As the nation begins a long weekend commemorating Independence Day, Americans who champion democracy, social justice, a clean environment, and racial and gender equity are not in a particularly celebratory mindset. A series of regressive rulings from the Supreme Court has halted and reversed progress, and more harmful decisions await on the polluted horizon. The court has agreed to take up a case from North Carolina called Moore v. Harper which could diminish already fragile checks and balances on extreme gerrymandering. This week the high court also severely restricted the Environmental Protection Agency’s ability to regulate pollution from power plants.
Especially alarming, of course, is the Dobbs v. Jackson Women’s Health Organization decision. Nearly 50 years after Roe v. Wade granted the constitutional right to an abortion, the fight for reproductive justice begins anew. This ruling will greatly exacerbate racial and geographic disparities in poverty, social justice, as well as health and educational outcomes. The Babcock Foundation’s mission is to help people and places move out of poverty and achieve greater social and economic justice. We support organizations and networks building power to advance racial equity. Overturning Roe runs aggressively contrary to our mission and values, and hampers the work of our partners across our 11-state region.
This decision most acutely harms Southern people of color, as many of the 22 states banning or severely restricting abortion are in the South, home to nearly half of America’s Black population and booming immigrant populations. Many states that already had the most severe restrictions on abortion also have the highest rates of maternal mortality. Banning abortion in these places will kill countless more women due to unsafe procedures and lack of access to critical care in life-threatening situations. What’s more, states criminalizing abortion are also likely to prosecute people for making the anguishing decision to end their pregnancies, which could result in felony charges and a permanent loss of voting rights.

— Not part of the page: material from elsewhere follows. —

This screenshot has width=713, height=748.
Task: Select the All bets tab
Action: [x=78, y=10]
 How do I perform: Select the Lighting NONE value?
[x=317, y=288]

In their statement, our partners at the Center on Budget and Policy Priorities point out, “By creating new legal and financial barriers to health care based on where people live and their resources to seek care elsewhere, the Court’s decision will further worsen health disparities. … Black women die at significantly higher rates than other groups and are twice as likely to experience serious health conditions resulting from labor or delivery. And births involving unintended pregnancies are more likely to result in adverse health outcomes for women, including death; this risk is higher for women of color than for white women.”

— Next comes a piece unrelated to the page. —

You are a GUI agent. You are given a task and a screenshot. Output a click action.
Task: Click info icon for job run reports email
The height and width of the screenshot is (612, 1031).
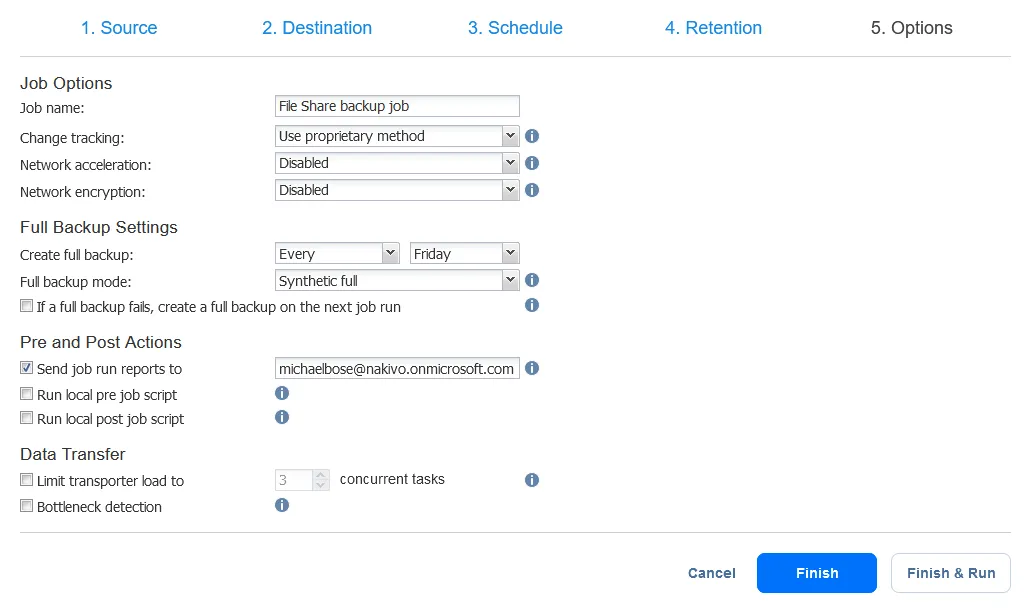pyautogui.click(x=532, y=368)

Our partners at State Voices remind us we are not powerless. They have curated a list of ways to translate our rage into action, including learning about the work happening in each state, a guide to making voting plans, ways to advocate for reproductive justice and organizations that could use donations to sustain this fight.

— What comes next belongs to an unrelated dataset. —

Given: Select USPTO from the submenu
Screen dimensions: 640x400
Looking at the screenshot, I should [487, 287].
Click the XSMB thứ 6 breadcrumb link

The toppling of Roe, however, did not happen in isolation. It is the culmination of a decades-long lurch toward authoritarianism and series of attacks on the pillars of democracy. We have seen this manifested in voter suppression efforts, gerrymandering and rising white supremacy, and the January sixth insurrection at the Capitol. The board and staff of the Foundation are wrestling with the weight of this disastrous decision and the trajectory it portends: a likely domino effect that would reverse hard-fought gains for the LGBTQ community, contraception, in-vitro fertilization and other rights.
The Babcock Foundation stands in solidarity with our partners and allies across the country fighting for basic human rights. We are also considering the best ways to show up for our grantee partners and the Southern communities they serve. While we are crestfallen about what’s happened and terrified for what’s to come, we commit to learning and doing alongside our partners and allies with respect, dignity and hope.